TUGAS: Bisakah Anda menulis ulang bagian berita tentang shelter ADHA di Solo, dari "Solo (ANTARA News)" sampai "Solo, Rabu (6/12).", dengan menukar "Pemkot Surakarta" menjadi "Pemerintah Kota Surakarta"?

Solo (ANTARA News) - Kementerian Sosial berharap dengan pengoperasian "shelter" penanganan anak dengan human immunodeficiency virus/acquired immunodeficiency syndrome (HIV/AIDS) atau ADHA di Solo dapat menjadi percontohan daerah lainnya di Indonesia.

"Kami berharap daerah lain di Indonesia dapat mencontoh apa yang dilakukan oleh Pemkot Surakarta yang peduli terhadap ADHA dengan membangun shelter," kata Direktur Rehabilitasi Sosial Tunasosial dan Korban Perdagangan Orang (RDTS dan KPO) Kemensos Sonny W. Manula usai acara peresmian Shelter ADHA di kompleks Taman Makam Pahlawan Kusuma Bakti Solo, Rabu (6/12).

Sonny W. Manula mengatakan bahwa Mensos mendapatkan tugas oleh Undang-Undang Nomor 23 Tahun 2014 bertanggung jawab untuk melakukan penanganan bagi orang terkena HIV/AIDS khususnya bisa rehabilitasi sosial.

DATA YANG DIBERIKAN:
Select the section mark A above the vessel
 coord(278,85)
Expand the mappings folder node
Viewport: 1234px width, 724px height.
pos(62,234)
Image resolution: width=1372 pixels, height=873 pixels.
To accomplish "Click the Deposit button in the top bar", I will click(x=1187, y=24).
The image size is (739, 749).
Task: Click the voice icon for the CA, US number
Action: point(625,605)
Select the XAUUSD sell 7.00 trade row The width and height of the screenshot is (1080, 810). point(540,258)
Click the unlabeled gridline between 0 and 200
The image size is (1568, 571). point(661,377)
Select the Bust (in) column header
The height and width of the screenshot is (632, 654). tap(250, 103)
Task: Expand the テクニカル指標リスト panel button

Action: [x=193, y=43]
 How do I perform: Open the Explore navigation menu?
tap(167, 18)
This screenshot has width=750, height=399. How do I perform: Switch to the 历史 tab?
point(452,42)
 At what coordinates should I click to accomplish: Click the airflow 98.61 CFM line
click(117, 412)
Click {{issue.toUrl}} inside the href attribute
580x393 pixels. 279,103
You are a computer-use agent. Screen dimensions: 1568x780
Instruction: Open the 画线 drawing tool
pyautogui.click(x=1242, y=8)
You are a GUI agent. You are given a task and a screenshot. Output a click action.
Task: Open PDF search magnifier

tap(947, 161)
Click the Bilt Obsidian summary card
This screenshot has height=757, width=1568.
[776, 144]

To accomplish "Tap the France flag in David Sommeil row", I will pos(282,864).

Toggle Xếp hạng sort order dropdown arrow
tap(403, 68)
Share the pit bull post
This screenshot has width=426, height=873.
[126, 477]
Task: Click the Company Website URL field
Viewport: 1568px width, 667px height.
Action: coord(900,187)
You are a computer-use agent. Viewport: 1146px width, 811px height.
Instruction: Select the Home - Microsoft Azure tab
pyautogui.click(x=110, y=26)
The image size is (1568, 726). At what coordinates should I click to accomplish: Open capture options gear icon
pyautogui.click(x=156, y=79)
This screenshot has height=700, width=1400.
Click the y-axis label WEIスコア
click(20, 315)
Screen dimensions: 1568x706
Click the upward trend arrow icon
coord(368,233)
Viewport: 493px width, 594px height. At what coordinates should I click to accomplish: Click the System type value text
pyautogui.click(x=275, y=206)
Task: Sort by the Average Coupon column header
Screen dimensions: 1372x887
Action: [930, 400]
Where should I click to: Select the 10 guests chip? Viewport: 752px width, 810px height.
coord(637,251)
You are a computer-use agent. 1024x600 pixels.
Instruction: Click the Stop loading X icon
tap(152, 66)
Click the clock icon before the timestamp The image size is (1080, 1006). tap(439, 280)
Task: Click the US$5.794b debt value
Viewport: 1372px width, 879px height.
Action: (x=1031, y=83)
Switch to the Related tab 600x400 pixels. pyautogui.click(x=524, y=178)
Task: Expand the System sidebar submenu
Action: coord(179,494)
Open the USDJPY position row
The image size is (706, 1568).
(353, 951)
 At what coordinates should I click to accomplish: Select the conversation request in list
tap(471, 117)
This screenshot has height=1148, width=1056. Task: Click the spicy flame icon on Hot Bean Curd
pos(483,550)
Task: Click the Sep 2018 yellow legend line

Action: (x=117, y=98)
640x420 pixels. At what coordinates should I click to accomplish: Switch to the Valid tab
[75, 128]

KOTAK JAWABAN:
Solo (ANTARA News) - Kementerian Sosial berharap dengan pengoperasian "shelter" penanganan anak dengan human immunodeficiency virus/acquired immunodeficiency syndrome (HIV/AIDS) atau ADHA di Solo dapat menjadi percontohan daerah lainnya di Indonesia.

"Kami berharap daerah lain di Indonesia dapat mencontoh apa yang dilakukan oleh Pemerintah Kota Surakarta yang peduli terhadap ADHA dengan membangun shelter," kata Direktur Rehabilitasi Sosial Tunasosial dan Korban Perdagangan Orang (RDTS dan KPO) Kemensos Sonny W. Manula usai acara peresmian Shelter ADHA di kompleks Taman Makam Pahlawan Kusuma Bakti Solo, Rabu (6/12).